Now, Edward Gorey — there was a great illustrator of the macabre. His artwork was adapted into the animated opening title of the PBS anthology series “Mystery!” hosted by Vincent Price, but I don’t know of any other examples. Any animation studio would have had its work cut out for it in trying to capture Gorey’s fine pen-and-ink work.
I first saw Gahan Wilson’s work in magazines like National Lampoon back in the 70s. I always thought Nuts was Wilson’s version of Peanuts and the Kid was Wilson himself as a boy.

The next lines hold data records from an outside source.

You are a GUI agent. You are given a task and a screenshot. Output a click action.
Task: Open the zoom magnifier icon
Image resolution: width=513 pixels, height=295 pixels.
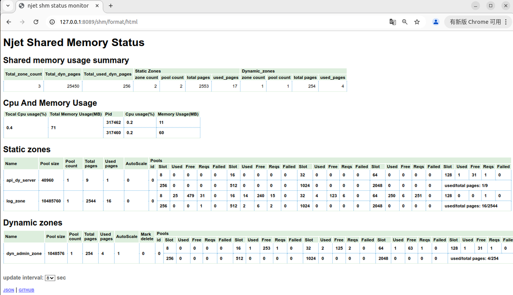405,22
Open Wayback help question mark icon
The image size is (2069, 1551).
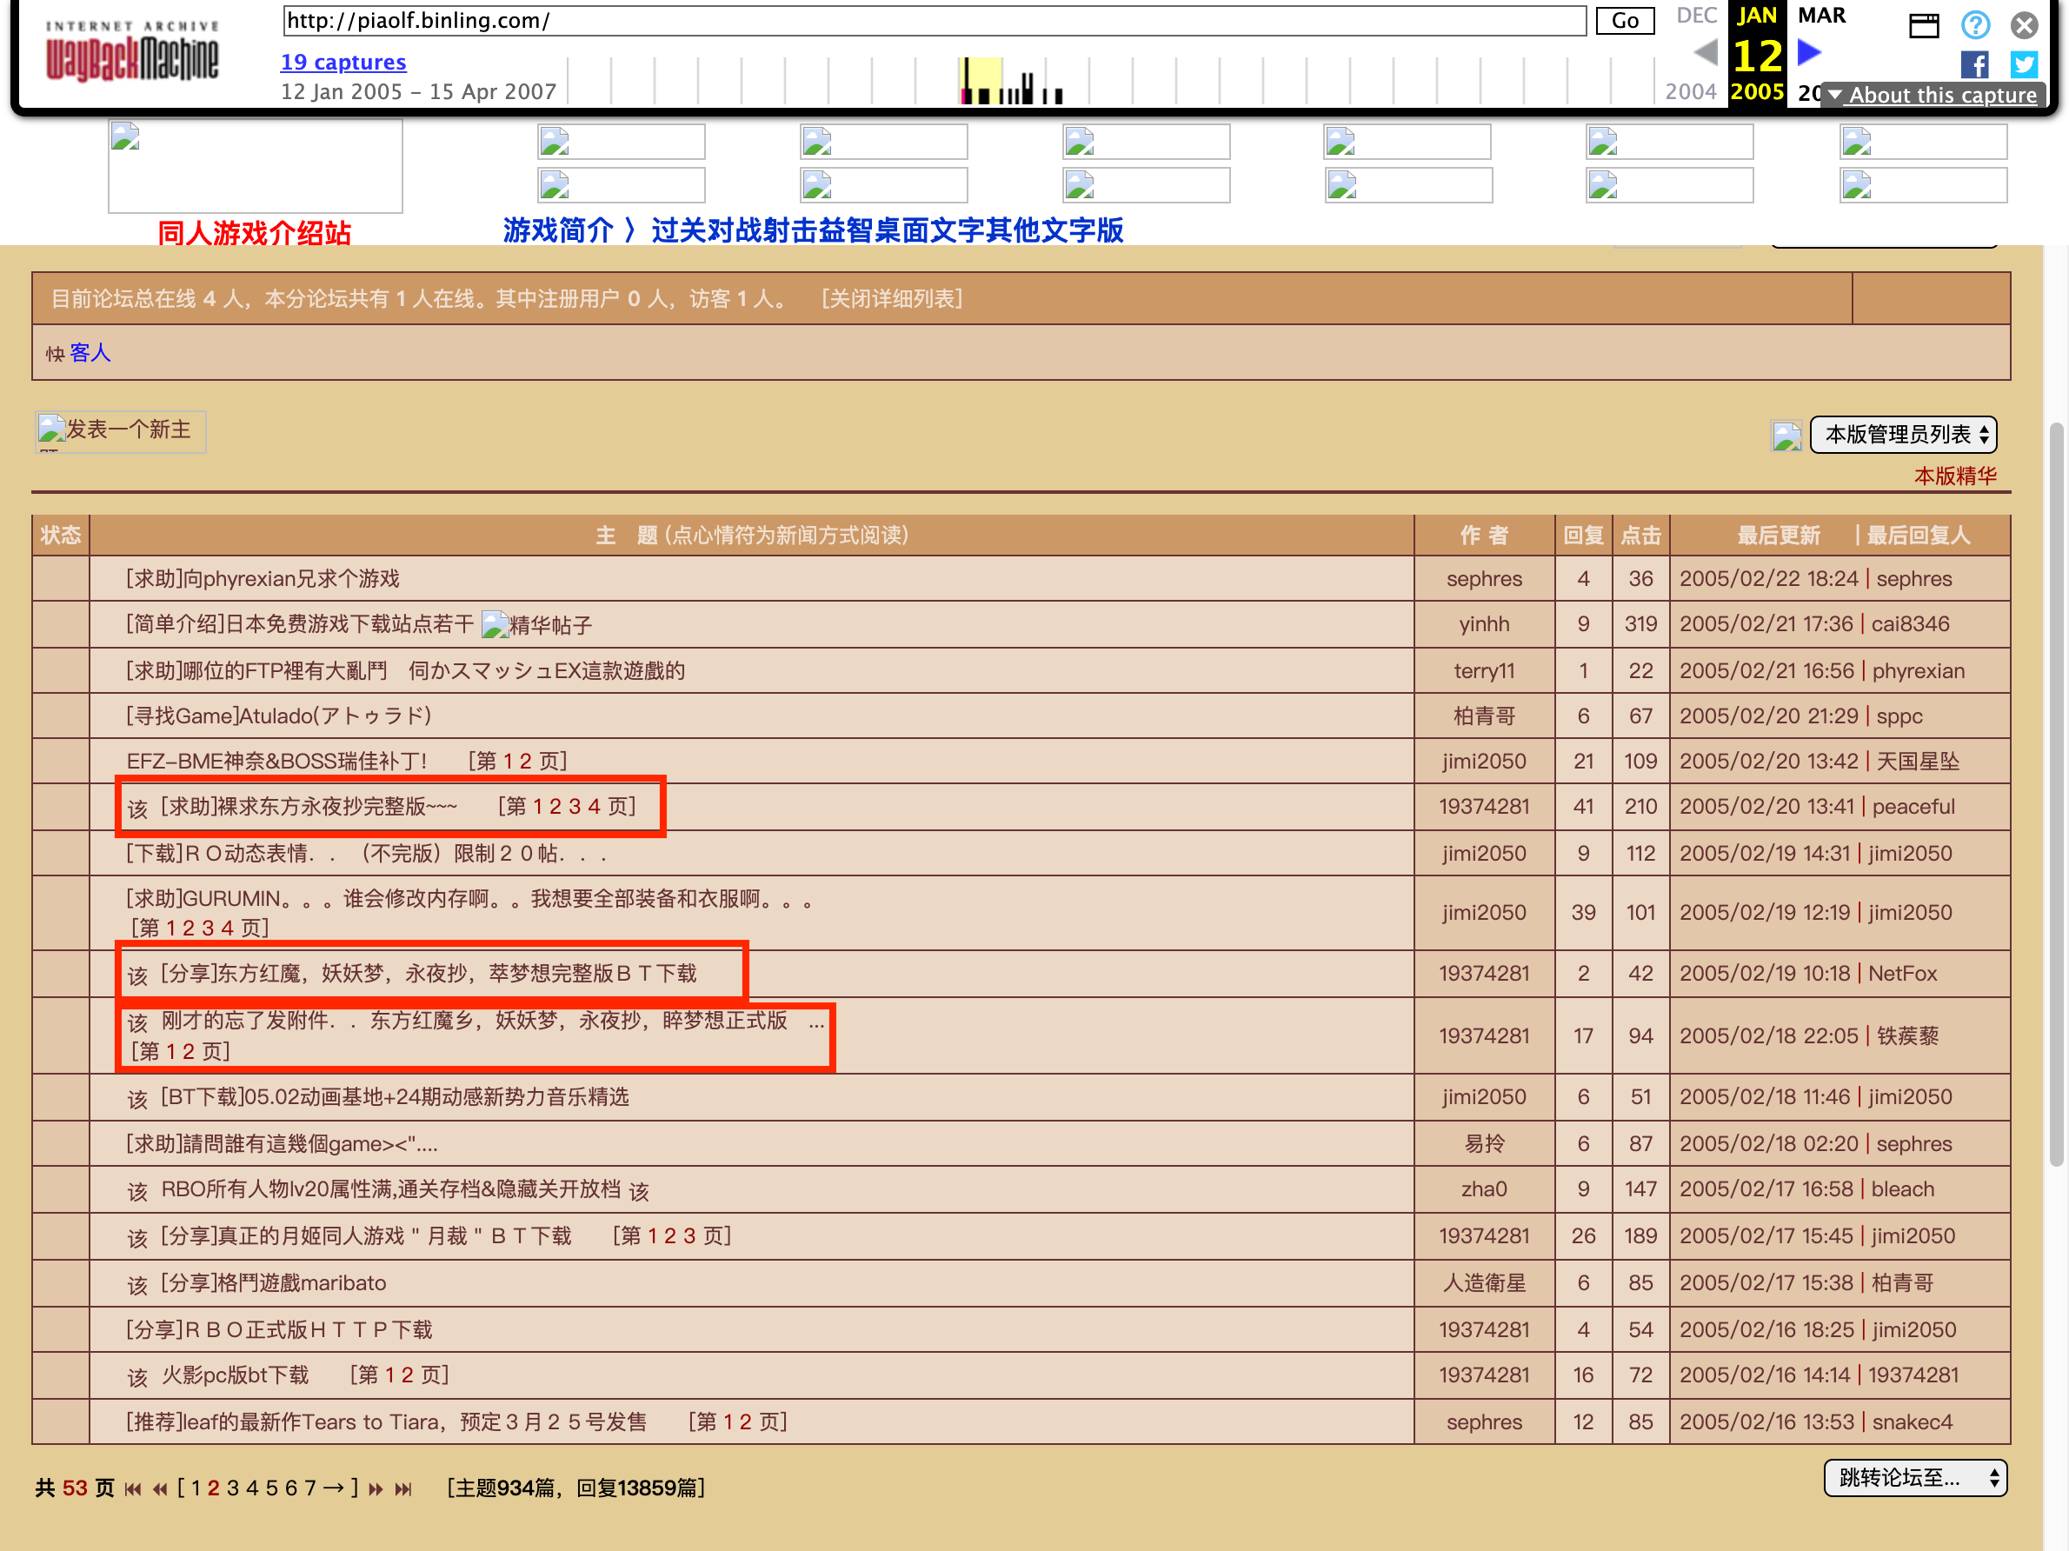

I got to see Diner at a 24-hour Horror marathon in Columbus, OH years ago. I loved Wilson’s cartoons, so it was a nice surprise to see a short based on his work. It went over like gangbusters. The Kid disappointed me a bit when I got around to seeing it. It was just lacking heart, I feel.
Next to “Rock and Rule” (1983), I think the three “The Kid” specials might be the only other adult projects Nelvana ever did. At least, that I’m aware of. They usually are family and kid friendly.

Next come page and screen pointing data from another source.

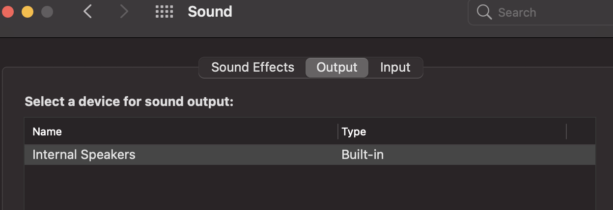This screenshot has height=210, width=613.
Task: Select Internal Speakers output device
Action: 84,155
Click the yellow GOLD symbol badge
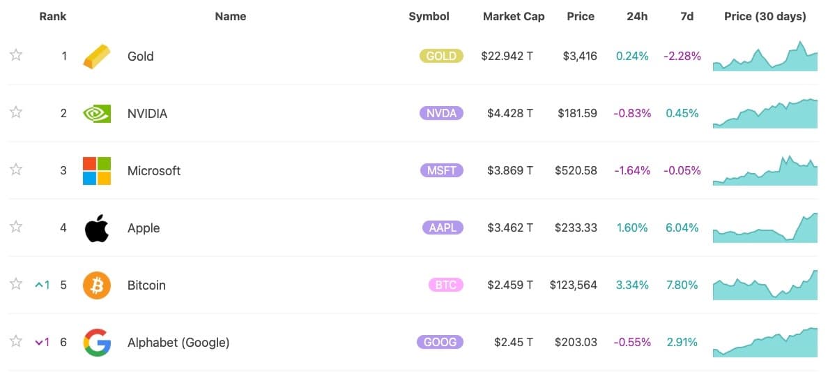This screenshot has width=828, height=372. (440, 57)
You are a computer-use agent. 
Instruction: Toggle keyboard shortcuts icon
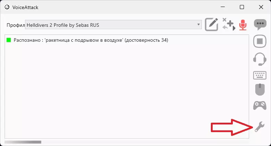(x=260, y=75)
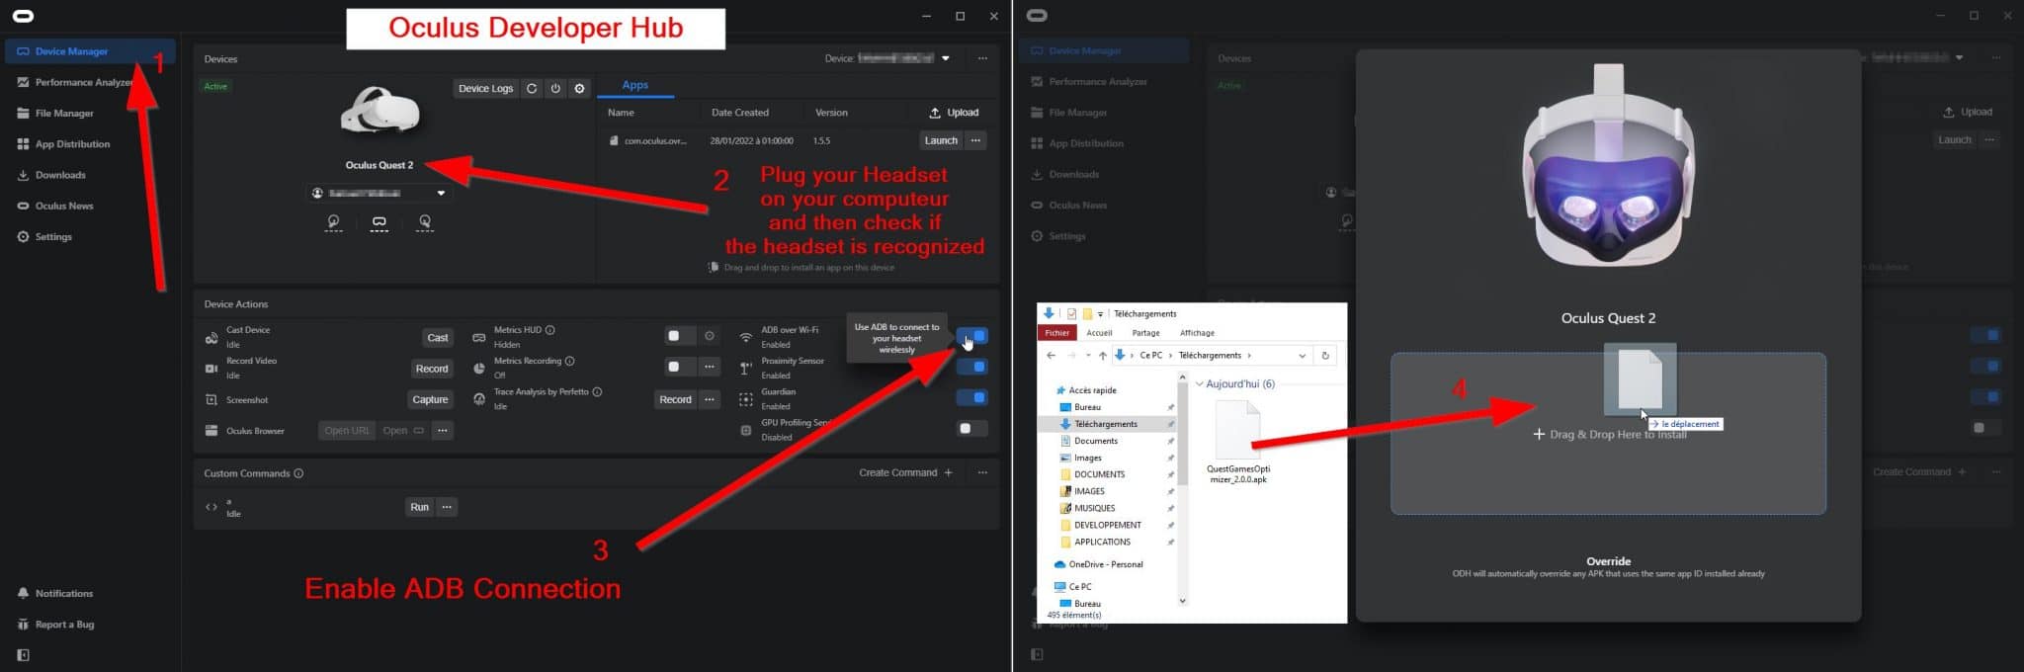Open device settings gear icon

[x=580, y=89]
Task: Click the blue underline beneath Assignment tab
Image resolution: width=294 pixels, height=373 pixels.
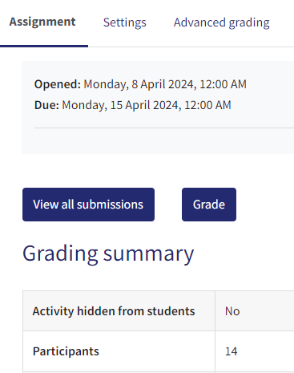Action: (x=44, y=47)
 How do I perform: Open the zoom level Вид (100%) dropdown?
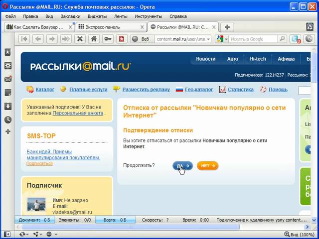300,234
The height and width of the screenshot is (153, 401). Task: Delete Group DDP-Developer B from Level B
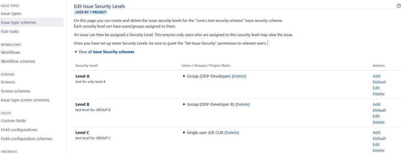(243, 104)
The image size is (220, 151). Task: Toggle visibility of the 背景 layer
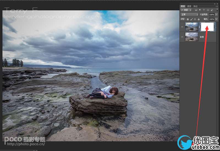click(182, 37)
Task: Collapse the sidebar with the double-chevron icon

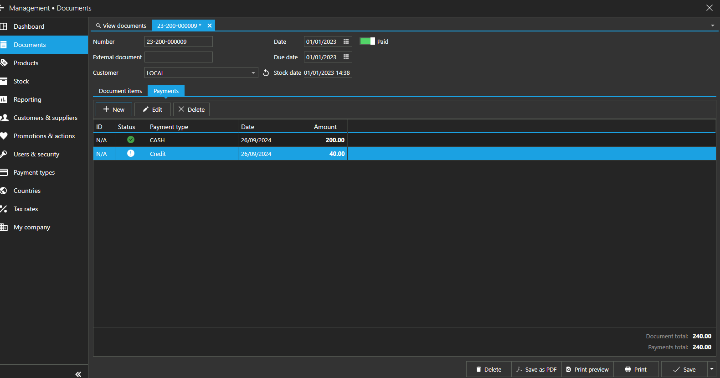Action: tap(78, 374)
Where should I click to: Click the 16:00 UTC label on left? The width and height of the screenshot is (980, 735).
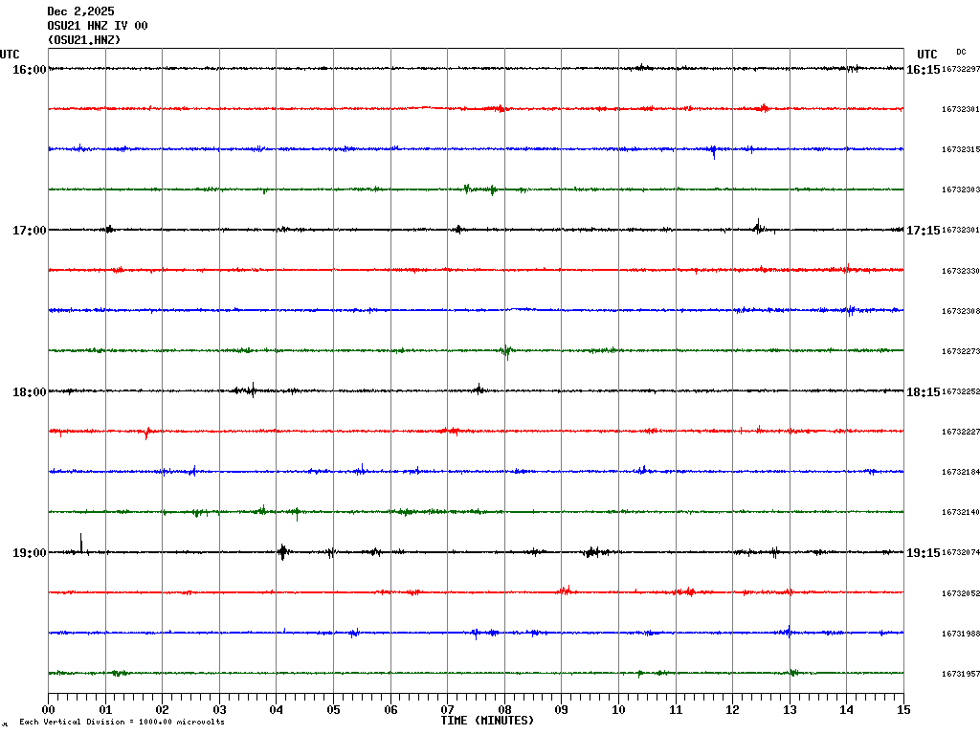pos(30,69)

Nelvana also did “Quads”, created by John Callahan. Definitely an adult fare.
There was another Nelvana-produced adult-oriented animated series that I came across once called (IIRC) “Committed”. It was nearly in the same vein as the short-lived series based on the “Arthur” comic strip. Apart from that, the only other thing I know about it is that Nelvana employed the services of Philipine animation studio Fil-Cartoons to do the animation work. And it was likely one of the last things that overseas studio worked on before they shut down permanently.
I was the storyboard supervisor on Gahan Wilson’s Diner. I hate to contradict this great cartoonist, but he did not storyboard the feature. Those listed on the end credits (Brian Chin, Bob Dranko and Glen Hill) worked very hard to create a coherent storyboard from Gahan Wilson’s inspirational drawings.
I was just reminded of something while I was thinking back to this article. I remembered an animated adaptation of “The Lion, The Witch, And The Wardrobe” (based on the same series of novels that inspired “The Chronicles Of Narnia”) from back around the 70’s. In it, the art style of the layouts and character designs resembled something that was drawn by Gahan Wilson. Did Wilson actually have any involvement in the creation of that feature? Or was it some other artist with a similar style of drawing as his? Does anyone else besides me remember this feature?
I remember it, Al. It aired on CBS in 1979 and was directed by Bill Melendez. Gahan Wilson didn’t have anything to do with it, but I understand why you might have thought he did. It’s on YouTube if you want to have another look at it.